His first-term climate change "czar," Carol Browner, said yesterday that she expected that evaluation to lead to rejection of Keystone.

"I think it's a standard that can get him to know, and that's important, right?" she said.

Green For All President and former White House adviser Van Jones said approval of the project would be untenable.

"This thing will go from Canada down to the Gulf of Mexico, it will risk 60 percent of our aquifers, no one knows how to clean it up," he said, adding that anyone who believes in global warming or "high-minded American politics" or who doesn't "want to be drinking tar" should oppose the project.

Billionaire climate activist and donor Tom Steyer, who has invested heavily in political candidates like now-Sen. Ed Markey (D-Mass.) who oppose Keystone XL, said Obama must veto the project or forfeit America's leadership on climate change internationally. He would not answer reporters' questions after the CAP forum on future plans for his campaign against the pipeline.

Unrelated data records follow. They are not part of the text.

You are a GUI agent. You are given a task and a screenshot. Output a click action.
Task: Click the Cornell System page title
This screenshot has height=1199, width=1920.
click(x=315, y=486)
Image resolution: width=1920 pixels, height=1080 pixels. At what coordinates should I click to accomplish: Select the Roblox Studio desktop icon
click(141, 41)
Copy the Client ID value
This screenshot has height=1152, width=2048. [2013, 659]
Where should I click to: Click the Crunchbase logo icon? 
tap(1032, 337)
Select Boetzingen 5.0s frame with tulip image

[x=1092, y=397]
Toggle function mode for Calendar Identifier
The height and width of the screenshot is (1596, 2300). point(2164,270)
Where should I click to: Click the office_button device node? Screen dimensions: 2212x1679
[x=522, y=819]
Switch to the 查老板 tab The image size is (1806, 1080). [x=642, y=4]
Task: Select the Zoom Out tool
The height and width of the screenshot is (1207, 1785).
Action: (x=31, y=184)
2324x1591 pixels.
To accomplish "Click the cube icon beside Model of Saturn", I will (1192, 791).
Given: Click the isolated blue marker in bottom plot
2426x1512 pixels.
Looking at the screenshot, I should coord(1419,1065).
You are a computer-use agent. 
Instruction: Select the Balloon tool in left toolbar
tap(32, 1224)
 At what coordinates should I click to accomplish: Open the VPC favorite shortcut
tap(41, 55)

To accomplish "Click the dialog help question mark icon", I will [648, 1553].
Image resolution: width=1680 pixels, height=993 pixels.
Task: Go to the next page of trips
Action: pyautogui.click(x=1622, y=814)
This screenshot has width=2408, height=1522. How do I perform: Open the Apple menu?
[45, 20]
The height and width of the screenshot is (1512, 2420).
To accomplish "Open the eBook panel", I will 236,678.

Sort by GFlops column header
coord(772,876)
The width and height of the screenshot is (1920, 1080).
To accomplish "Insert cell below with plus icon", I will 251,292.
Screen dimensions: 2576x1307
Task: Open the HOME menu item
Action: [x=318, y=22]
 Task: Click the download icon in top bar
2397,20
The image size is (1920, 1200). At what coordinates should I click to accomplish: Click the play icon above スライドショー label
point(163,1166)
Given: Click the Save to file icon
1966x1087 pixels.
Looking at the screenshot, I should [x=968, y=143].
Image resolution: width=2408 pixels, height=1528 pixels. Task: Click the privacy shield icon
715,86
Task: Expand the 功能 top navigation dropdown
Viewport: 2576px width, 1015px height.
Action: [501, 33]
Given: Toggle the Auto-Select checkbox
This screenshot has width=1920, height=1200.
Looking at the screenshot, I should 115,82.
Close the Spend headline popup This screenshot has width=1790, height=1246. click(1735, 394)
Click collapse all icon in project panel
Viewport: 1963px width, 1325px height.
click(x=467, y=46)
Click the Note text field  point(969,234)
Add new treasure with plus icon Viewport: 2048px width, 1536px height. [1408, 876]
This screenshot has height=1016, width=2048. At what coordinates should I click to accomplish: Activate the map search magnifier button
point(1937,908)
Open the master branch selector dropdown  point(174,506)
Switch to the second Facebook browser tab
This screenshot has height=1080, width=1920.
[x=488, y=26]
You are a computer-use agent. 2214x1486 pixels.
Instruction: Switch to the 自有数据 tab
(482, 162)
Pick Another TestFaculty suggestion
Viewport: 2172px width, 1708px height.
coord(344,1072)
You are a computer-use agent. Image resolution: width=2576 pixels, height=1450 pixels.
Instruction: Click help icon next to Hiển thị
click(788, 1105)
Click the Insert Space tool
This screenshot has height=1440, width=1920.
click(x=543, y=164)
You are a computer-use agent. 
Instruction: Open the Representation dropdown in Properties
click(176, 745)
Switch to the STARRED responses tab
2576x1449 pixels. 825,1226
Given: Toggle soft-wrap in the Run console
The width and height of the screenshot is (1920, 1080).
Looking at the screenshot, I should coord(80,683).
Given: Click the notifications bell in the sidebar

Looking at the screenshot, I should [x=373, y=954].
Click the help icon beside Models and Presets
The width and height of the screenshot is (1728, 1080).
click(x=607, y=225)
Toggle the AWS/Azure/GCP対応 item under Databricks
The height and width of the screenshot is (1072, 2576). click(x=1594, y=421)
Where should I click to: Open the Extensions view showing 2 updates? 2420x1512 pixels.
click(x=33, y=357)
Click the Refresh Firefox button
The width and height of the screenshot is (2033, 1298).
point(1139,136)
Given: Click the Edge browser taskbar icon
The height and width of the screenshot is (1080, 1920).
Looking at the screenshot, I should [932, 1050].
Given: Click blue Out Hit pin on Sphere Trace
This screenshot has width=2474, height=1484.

The only participant in the policy forum who will be directly involved in the decision on Keystone XL was Secretary of State John Kerry. The career-long advocate for climate action skirted the issue in his remarks, instead touting international energy policy as the key to combating climate change.

Gore also used his address to pan the influence moneyed interests like Koch Industries have on American politics, declaring that democracy has been "hacked" and that structural changes are needed before issues like climate change can be addressed.

"The Koch brothers and Rupert Murdoch are full of passionate intensity," he said, paraphrasing the famous William Butler Yeats quote.

"But because they have taken so much control over the operations of our democracy doesn't mean we cannot take it back," he added.